Ganz kommt man nicht umhin, eine Fantasy-Parodie wie »Disenchantment« mit den Klassikern dieses Genres zu vergleichen, nämlich »Monty Python and the Holy Grail« und Terry Pratchetts »Scheiben­welt«-Saga, die allerdings als Fantasy-Parodie wie auch als Satire über den Zustand der Gesellschaft ohnehin so gut wie unerreichbar sind.
Während König Arthus in »Monty Python and the Holy Grail« von anarchokommunistischen Bauern darauf hingewiesen wird, dass die mythisierenden Rechtfertigungen der Monarchie ganz großer Blödsinn sind, wird die Herrschaft in »Disenchantment« nie als solche angezweifelt. In der ersten Folge der Serie spielt Bean Karten mit einem der heruntergekommen und schmutzigen Stadt­bewohner, die de facto nichts anderes sind als die Leibeigenen ihres Vaters. Man weiß, dass der Berg Gold auf dem Tisch für diesen armen Schlucker, der hier als Antagonist inszeniert wird, das Ende seiner Existenz im Dreck bedeuten wird; für Bean ist es jedoch bloß weiteres Taschengeld. Sie kann sich ihre Eskapaden erlauben, weil sie im Stand einer Prinzessin lebt. Dies Stereotyp wird in der Folge »Faster, Princess! Kill! Kill!«, die nebenbei mit einer ausgesprochen amüsanten »Hänsel und Gretel«-Interpretation aufwartet, zumindest ansatzweise gebrochen, als Bean einen Job annehmen muss und mit dem Elend und der Armut der Bewohner von Dreamland konfrontiert wird. Anders als Daenerys Targaryen, die ebenfalls platinblonde Prinzessin aus »Game of Thrones«, veranlasst sie diese Erfahrung jedoch nicht dazu, das Marterrad der Herrschaft zerstören zu wollen.

So wenig beispielsweise »Adventure Time«, »BoJack Horseman« oder »Rick and Morty« ohne die Serien von Matt Groening denkbar gewesen wären, so wenig ist »Disenchantment« ohne den radikalen Bruch denkbar, den diese Serien im Narrativ von Cartoon-Erzählungen voll­zogen haben. Inzwischen ist es zum Standard und Qualitätsmerkmal von Serien geworden, die Story über mehrere Folgen und Staffeln hinweg aufzubauen, anstatt in einer Episode abgeschlossene Geschichten zu erzählen; Netflix als Produzent hat maßgeblich dazu beigetragen.

Nach dem schlechten Altern von Serien wie »Die Simpsons« oder »Family Guy«, die auf dem Konzept von episodenhaftem Erzählen aufgebaut haben, war es eine richtige ­Entscheidung, die Narration von »Dis­enchantment« über zehn Folgen hinweg zu entwickeln: Man lernt die Charaktere und ihre Motivationen zu schätzen und erhält einen Einblick in die Welt Dreamland.
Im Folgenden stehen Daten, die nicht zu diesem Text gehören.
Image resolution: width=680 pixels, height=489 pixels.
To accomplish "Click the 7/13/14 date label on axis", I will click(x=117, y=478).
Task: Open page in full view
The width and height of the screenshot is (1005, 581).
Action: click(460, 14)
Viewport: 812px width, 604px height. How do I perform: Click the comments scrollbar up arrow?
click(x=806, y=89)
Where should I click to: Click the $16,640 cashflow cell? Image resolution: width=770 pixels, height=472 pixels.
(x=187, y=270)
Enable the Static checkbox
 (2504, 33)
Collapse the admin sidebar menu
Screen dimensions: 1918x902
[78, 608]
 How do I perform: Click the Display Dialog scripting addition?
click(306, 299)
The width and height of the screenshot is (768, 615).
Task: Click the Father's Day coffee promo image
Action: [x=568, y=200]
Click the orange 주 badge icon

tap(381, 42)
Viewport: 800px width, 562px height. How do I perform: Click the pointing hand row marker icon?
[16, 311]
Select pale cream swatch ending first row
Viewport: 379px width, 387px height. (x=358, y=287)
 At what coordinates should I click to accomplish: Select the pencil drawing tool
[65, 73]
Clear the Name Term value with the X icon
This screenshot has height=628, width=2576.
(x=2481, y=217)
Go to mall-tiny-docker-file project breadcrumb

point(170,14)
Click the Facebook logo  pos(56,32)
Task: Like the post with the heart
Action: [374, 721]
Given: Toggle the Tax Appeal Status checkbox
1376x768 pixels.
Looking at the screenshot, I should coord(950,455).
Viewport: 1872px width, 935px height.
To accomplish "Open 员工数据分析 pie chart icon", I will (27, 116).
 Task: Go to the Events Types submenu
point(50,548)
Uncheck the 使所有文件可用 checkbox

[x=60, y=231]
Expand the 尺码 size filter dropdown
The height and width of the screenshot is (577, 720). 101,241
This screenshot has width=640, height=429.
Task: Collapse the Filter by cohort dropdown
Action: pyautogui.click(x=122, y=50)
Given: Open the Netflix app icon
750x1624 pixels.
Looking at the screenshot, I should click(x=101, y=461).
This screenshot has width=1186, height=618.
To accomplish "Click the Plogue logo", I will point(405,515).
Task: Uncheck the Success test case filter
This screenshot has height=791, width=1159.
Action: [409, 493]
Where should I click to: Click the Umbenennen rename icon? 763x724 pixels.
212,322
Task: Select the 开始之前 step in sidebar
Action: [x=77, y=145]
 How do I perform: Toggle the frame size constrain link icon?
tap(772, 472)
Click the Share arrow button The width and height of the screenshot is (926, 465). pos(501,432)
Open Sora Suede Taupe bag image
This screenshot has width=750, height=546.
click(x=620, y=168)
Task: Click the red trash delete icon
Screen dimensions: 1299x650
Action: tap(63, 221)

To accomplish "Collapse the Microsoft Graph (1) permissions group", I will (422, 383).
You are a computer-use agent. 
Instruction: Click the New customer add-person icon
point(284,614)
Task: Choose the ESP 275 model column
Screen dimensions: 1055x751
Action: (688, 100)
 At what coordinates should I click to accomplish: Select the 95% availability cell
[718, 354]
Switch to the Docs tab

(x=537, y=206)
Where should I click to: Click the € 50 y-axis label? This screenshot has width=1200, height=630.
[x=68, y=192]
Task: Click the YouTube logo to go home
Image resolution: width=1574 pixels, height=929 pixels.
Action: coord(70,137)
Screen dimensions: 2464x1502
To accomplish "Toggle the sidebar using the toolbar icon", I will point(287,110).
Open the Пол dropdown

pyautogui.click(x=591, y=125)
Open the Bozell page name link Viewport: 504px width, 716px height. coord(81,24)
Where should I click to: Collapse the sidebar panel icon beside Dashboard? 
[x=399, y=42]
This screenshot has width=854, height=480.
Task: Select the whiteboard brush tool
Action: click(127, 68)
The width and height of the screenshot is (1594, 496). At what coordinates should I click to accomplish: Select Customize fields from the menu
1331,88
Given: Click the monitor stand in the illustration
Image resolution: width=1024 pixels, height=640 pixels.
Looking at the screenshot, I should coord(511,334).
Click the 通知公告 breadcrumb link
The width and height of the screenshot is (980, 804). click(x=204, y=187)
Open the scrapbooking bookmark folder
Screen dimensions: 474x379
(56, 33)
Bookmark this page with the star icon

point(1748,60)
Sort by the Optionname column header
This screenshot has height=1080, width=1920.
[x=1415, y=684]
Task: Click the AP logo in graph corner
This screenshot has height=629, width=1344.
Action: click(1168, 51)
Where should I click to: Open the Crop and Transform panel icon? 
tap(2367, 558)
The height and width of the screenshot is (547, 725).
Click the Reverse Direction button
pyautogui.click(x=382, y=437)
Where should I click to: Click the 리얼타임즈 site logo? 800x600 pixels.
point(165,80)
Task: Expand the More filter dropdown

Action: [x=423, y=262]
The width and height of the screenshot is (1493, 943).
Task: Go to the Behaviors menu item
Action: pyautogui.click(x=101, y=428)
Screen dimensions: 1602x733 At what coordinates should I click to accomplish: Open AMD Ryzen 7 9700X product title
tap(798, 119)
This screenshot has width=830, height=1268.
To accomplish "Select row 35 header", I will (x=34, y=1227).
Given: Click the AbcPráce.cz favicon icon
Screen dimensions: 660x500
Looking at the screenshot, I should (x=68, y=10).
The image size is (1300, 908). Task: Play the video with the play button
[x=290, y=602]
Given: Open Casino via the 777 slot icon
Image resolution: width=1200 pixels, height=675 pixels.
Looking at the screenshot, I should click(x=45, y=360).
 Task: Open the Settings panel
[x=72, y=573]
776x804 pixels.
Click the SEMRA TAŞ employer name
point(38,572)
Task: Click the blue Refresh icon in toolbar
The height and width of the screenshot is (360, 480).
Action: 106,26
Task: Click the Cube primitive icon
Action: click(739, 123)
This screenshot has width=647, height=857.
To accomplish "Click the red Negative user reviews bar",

Des Weiteren entwickeln sich die Witze, die bei den Simpsons leider ihre Komplexität weitestgehend verloren haben, nicht nur anhand der absurden Situationen, sondern maßgeblich aus den Beziehungen der Charaktere untereinander, was »Disenchantment« trotz des Zynismus der Protagonisten eine liebevolle, humoristische Wärme gibt, der man sich, wenn man sich einmal darauf eingelassen hat, schwer entziehen kann.

Während »Disenchantment« noch ein Stück von der Komplexität und Klugheit anderer Erwachsenen-Cartoons entfernt ist und sich besser für einen verkaterten Sonntag als für ausgefeilte Analysen eignet, kommt man doch nicht umhin, auf die nächste Staffel gespannt zu sein. Die Serie hat Potential. Es bleibt nur abzuwarten, ob sie dieses auch nutzt.